• _Consignes_
**a.** Reprenez le passage du texte sur Dali commençant à « Figueres ou Figueras » et se terminant à « Gérone en Espagne. », en substituant « Narbonne » à « Perpignan ».
**b.** D'après le texte sur Dali, à quelle date Salvador Dali est-il né ?

• _Texte à lire_
Le fou de Gala
Dali s'expose à Paris. Quoi de plus naturel pour ce trublion des arts qui a pu agacer par son extravagance et son sens immodéré de l'autopromotion autant qu'il a pu fasciner par la technicité et l'onirisme surréaliste de son art multiforme. Il faut bien ces quatre mois d'exposition au Centre Pompidou à Paris* pour permettre aux innombrables aficionados de son art de venir s'émerveiller de ses œ,uvres. Pour approcher le personnage rien ne vaut cependant une escapade dans sa Catalogne natale sur les lieux où il a vécu et créé.
Loin de n'être qu'un peintre de génie, Dali, au cours de sa vie fut aussi auteur et illustrateur de livres, créateur de décors et costumes pour l'opéra, acteur de cinéma, sculpteur, créateur de meubles et de bijoux que l'on peut admirer dans une section à part du théâtre-musée. Ouvert au public depuis 1996 seulement, voici l'écrin acheté et entièrement décoré par Dali pour sa muse obsessionnelle, celle qui partagea sa vie et qu'il n'a cessé de peindre, Gala. Pour autant, s'agissant du royaume de Gala , personne, même pas Dali n'était autorisé à y venir sans y être expressément invité sur bristol par la châtelaine des lieux qui recevait beaucoup.
Surréaliste , il l'était en diable. Salvador Dali, né un 11 mai (1904) en Catalogne et par conséquent sous le double signe du taureau, qualifiait son style dès les années 30, de « paranoïaque critique ». On doit cette phrase à sa lucidité : « A six ans je voulais être cuisinière. A sept ans Napoléon. Depuis, mon ambition n'a cessé de croître comme ma folie des grandeurs ». On ne saurait mieux dire.
Figueres ou Figueras selon les prononciations, ville natale de Dali, est désormais accessible directement en train depuis Paris, Perpignan ou par Barcelone ou Gérone en Espagne.

• _Extraits de données_
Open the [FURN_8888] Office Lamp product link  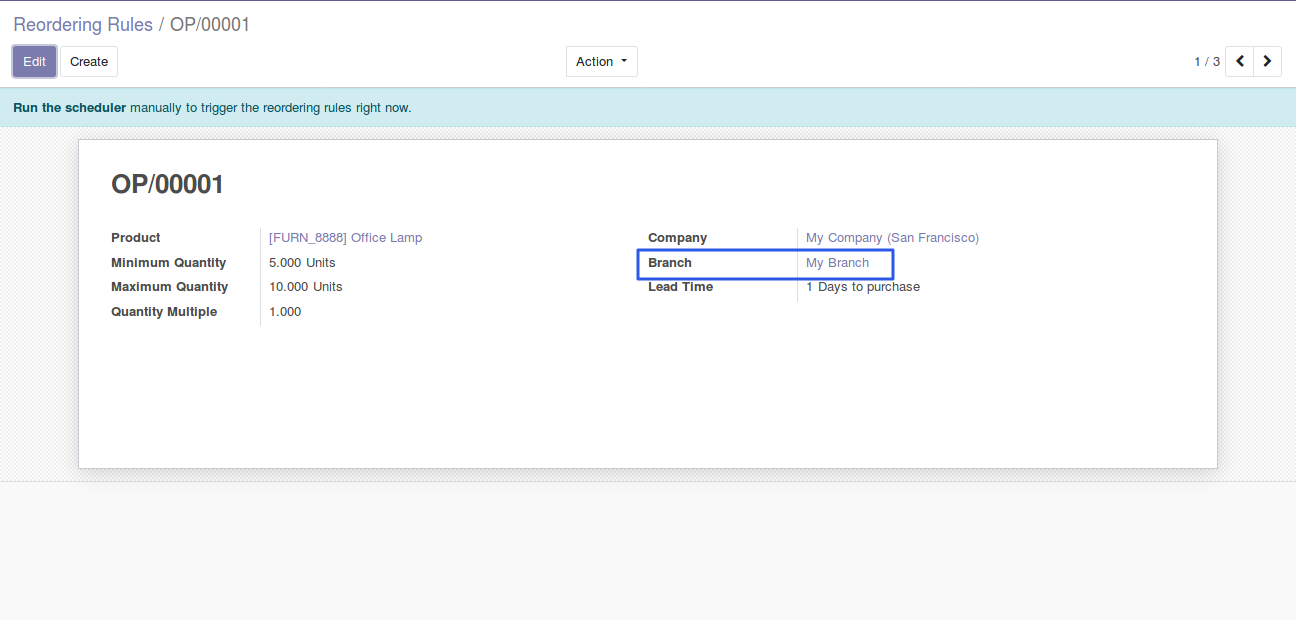point(345,238)
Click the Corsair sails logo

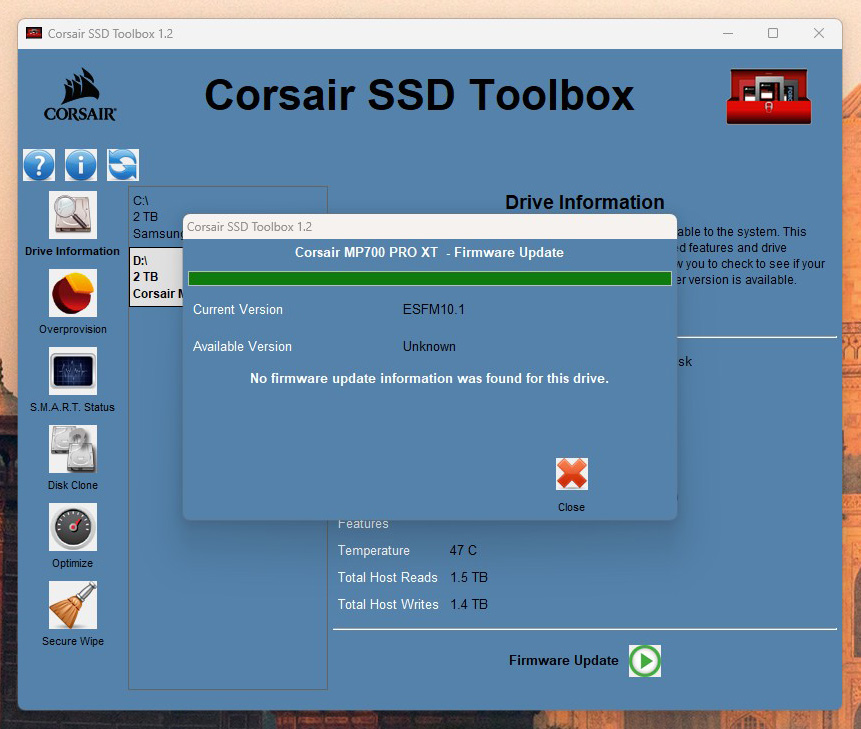click(x=80, y=95)
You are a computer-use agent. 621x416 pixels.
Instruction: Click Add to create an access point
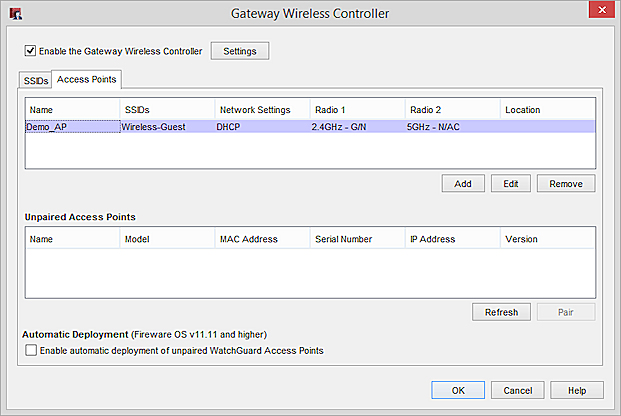pos(462,184)
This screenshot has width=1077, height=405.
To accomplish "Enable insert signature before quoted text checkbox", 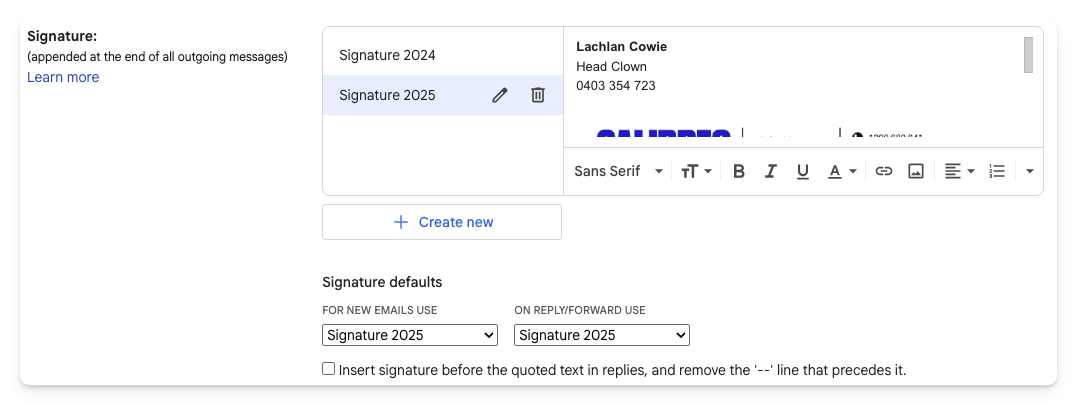I will 328,369.
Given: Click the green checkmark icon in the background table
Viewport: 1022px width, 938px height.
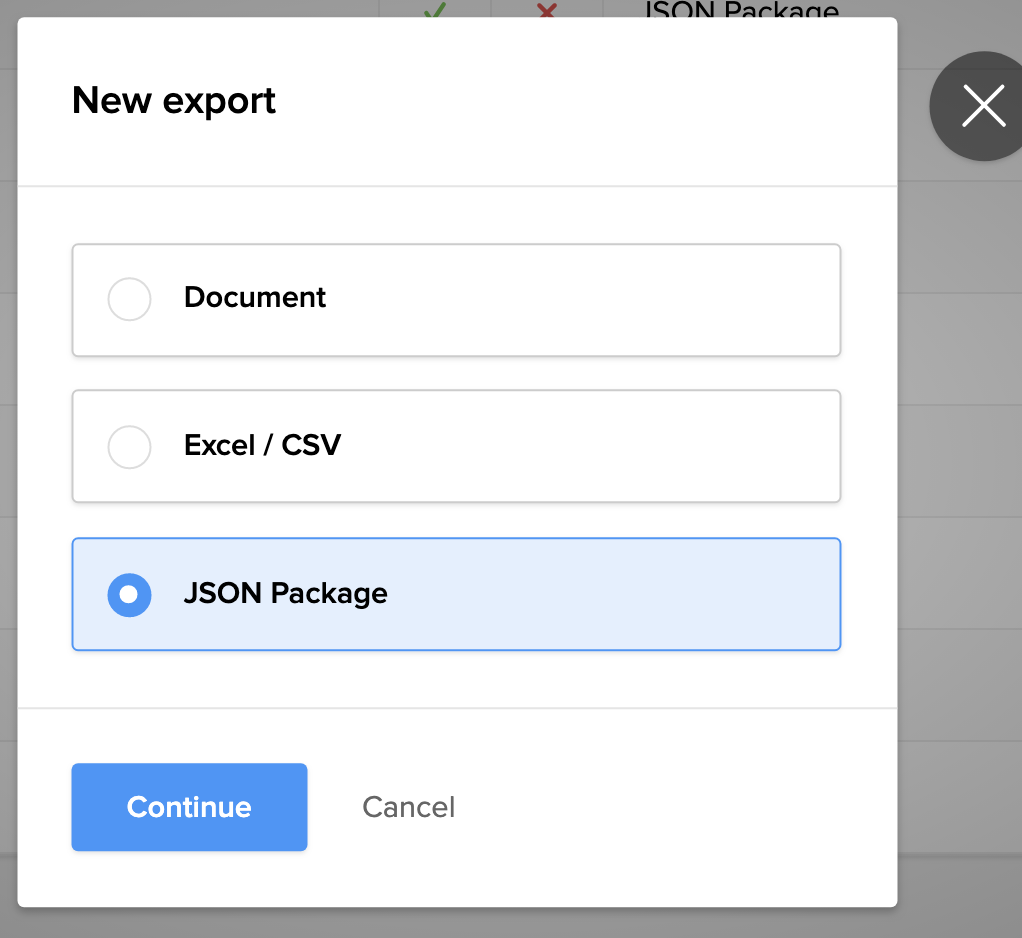Looking at the screenshot, I should (x=434, y=10).
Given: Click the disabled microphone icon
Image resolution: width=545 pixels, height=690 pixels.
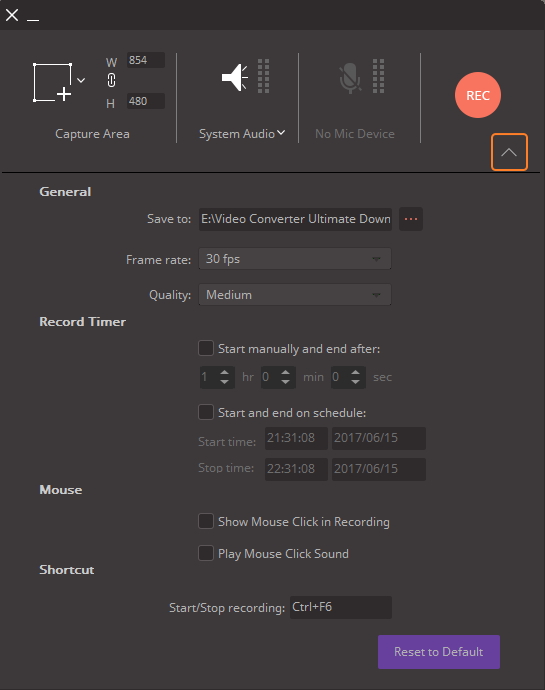Looking at the screenshot, I should click(x=350, y=78).
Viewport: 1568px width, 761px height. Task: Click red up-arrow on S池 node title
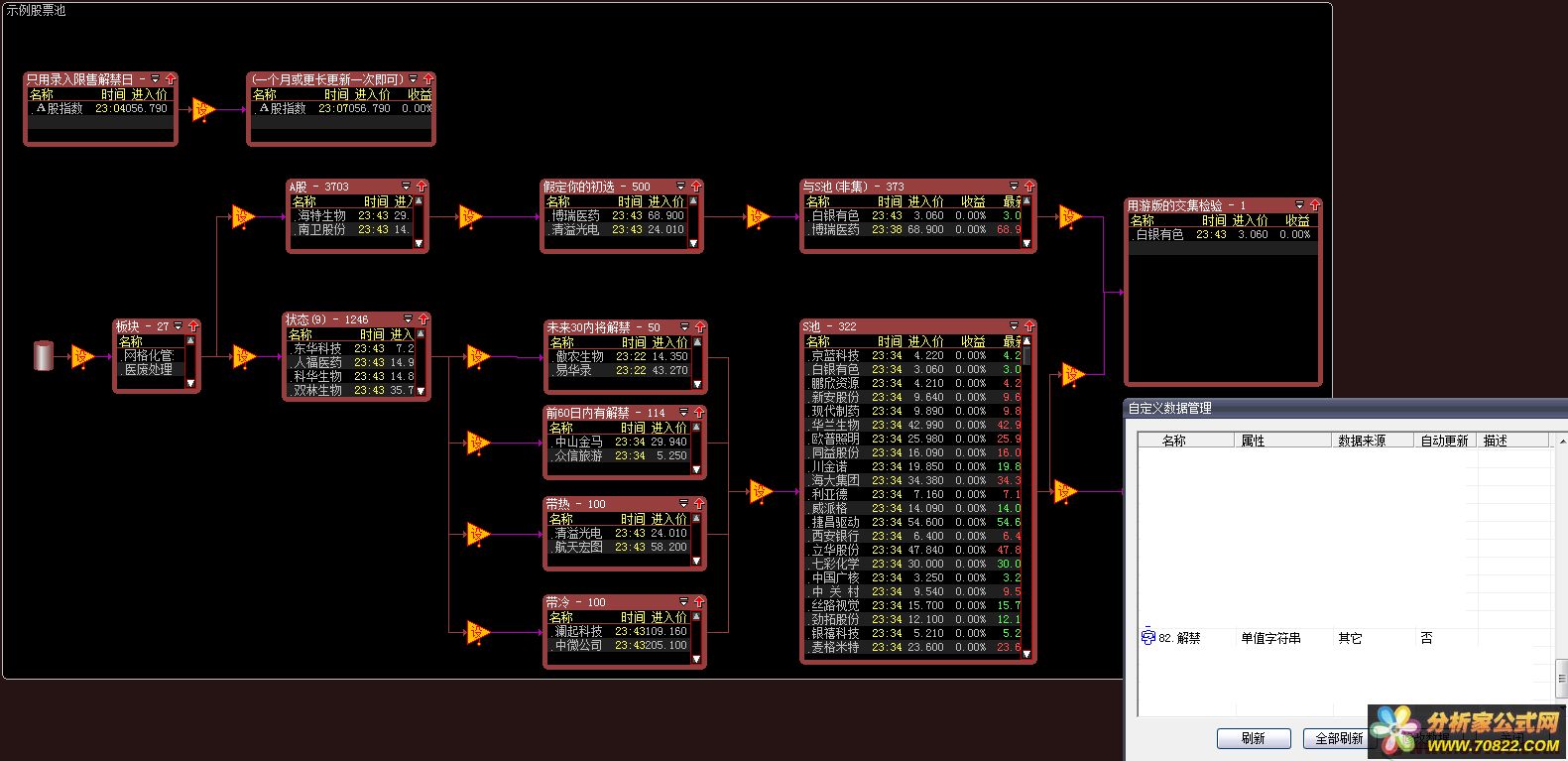tap(1028, 326)
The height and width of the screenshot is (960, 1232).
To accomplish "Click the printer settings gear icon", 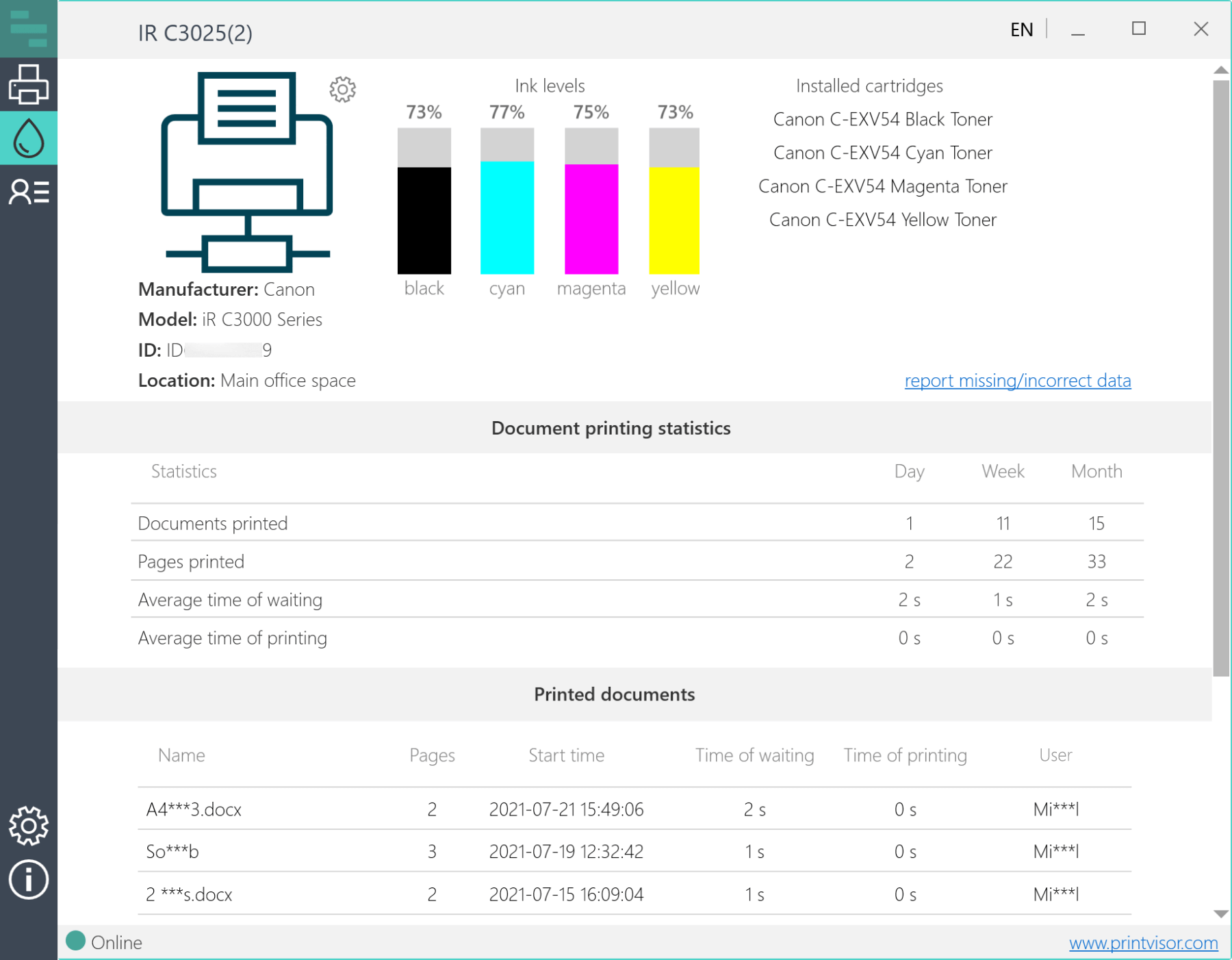I will point(342,89).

• _Réponses dans l'ordre_
**a.**
Figueres ou Figueras selon les prononciations, ville natale de Dali, est désormais accessible directement en train depuis Paris, Narbonne ou par Barcelone ou Gérone en Espagne.

**b.** Le 11 mai 1904.